Man of La Masa
11/11/14 | Miami Dining
By Paula Echevarria
The house-made tortillas have the signature hue of the blue bolita maíz corn kernels from Uruapan, Michoacan sourced by Masienda.
Photos: Paula Echevarria/Tasting Table
Walking west on 15th toward Collins, you might miss the tiny, string-lit bunker-like space, but it's practically whispering your name. This legitimate taqueria is in the hands of one of the town's relatively unknown talents, Steven Santana.
Miami food lovers have been keeping a close eye on Santana's growing culinary skills, waiting for a project he could call his own. But before he was given the opportunity to open this cool, casual and quick taco counter, his story was the stuff of restaurant fairy tales. Santana left his web-developer career behind when he met Jeremiah Bullfrog at a dinner at Cobaya. He began helping Bullfrog out in gastroPod, which got him a foot in the door of the Broken Shaker's kitchen. From there, he went straight to the kitchen of local rebel Giorgio Rapicavoli's Eating House, where he helmed the lunch shift solo.
"They're my mentors: I learned everything I know about meat-cooking techniques from Jeremiah, and ingenuity from Giorgio," he says. "But I'm more of the quiet nerd. We're doing tacos? Then let's get into what tortillas are made of."
Santana blow-torches corn for the elote ($4) side served with cilantro-jalapeño crema and cotija cheese.
At Taquiza he gets to explore the best of both worlds. This brainy dedication and appreciation for food traditions is measured down to the last kernel of the corn used in the masa for the house-made tortillas.

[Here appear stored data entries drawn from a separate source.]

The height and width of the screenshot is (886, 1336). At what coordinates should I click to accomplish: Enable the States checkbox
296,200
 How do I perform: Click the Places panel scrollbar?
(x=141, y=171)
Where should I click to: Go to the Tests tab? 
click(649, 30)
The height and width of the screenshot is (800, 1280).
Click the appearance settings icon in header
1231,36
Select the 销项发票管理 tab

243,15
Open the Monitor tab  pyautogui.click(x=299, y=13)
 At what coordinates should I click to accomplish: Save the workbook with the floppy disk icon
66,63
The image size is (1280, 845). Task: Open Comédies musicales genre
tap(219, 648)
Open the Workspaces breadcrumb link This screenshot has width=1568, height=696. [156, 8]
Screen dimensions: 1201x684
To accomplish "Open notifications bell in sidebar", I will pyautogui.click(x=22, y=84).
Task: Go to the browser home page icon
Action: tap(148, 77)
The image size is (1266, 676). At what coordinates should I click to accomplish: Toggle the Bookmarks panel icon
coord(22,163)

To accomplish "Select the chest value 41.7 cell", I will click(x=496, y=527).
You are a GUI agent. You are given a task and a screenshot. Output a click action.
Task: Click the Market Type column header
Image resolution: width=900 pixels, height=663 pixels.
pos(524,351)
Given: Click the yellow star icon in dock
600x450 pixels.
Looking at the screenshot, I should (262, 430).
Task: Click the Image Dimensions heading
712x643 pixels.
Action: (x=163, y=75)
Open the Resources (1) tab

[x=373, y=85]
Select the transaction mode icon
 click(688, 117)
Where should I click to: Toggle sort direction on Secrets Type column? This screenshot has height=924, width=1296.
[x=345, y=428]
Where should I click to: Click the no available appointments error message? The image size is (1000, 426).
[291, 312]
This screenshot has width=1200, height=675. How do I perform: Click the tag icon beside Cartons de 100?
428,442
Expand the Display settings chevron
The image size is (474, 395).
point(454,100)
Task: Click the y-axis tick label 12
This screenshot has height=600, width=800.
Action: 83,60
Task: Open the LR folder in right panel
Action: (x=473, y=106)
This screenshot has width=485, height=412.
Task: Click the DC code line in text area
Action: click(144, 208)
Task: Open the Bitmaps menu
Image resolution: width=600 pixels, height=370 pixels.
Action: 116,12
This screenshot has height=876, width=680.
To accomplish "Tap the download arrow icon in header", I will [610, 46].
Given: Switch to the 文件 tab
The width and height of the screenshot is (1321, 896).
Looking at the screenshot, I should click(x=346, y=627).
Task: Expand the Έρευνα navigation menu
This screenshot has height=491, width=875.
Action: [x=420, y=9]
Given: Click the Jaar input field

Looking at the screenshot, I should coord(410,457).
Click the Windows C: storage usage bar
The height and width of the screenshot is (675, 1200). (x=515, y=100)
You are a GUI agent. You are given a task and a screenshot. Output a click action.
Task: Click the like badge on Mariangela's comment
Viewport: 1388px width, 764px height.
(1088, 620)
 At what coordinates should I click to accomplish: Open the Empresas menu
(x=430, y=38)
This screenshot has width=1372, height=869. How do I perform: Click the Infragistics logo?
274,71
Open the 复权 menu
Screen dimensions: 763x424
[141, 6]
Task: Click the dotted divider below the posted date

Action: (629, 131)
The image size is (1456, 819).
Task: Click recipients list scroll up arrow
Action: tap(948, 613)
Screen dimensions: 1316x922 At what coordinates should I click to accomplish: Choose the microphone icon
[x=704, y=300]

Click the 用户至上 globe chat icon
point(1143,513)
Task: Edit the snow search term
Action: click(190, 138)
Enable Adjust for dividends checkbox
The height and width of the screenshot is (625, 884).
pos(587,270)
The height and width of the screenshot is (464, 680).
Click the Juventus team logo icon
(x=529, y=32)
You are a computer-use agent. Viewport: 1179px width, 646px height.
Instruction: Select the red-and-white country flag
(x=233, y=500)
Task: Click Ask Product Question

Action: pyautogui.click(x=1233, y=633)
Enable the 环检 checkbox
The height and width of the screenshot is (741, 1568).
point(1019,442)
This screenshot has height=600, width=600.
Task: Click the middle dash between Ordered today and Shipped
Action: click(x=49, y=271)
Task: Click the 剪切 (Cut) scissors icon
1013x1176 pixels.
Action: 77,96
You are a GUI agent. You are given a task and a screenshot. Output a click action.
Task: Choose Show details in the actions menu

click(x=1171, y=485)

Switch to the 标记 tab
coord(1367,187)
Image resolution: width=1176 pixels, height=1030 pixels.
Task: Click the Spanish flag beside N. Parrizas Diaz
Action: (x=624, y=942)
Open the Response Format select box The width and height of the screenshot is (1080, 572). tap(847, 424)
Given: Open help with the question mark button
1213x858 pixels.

The menu is highly taco-focused, with some sides to "do cool stuff with," like carne seca ($7), his version of mole-rubbed beef jerky, which he dusts generously with Tajin. Of the current five taco selections ($3 each)— including al pastor, carnitas, barbacoa, lengua (tongue)—with two more in the works, it was his huitlacoche version that caught our eye.
Santana was not satisfied with using the usual canned huitlacoche found in specialty stores, and went as far as to find a source that would ship the fungus fresh. Traditionally, corn smut is used in quesadillas and soups because of its earthy, mushroom-like taste and texture, but Santana keeps things straightforward, sautéing the huitlacoche and tossing it with raw fresno pepper, charred green onions and corn.
Take your tacos to the beach with a couple of Tecates ($5) or Negra Modelos ($5), or enjoy them on the metal benches guarded by a row of palm trees.
And if you need a bit of a pick-me-up, ask for the house-made horchata($5) "dirty," with a shot of Panther Coffees cold brew. It's just as simple and refreshing as Taquiza itself.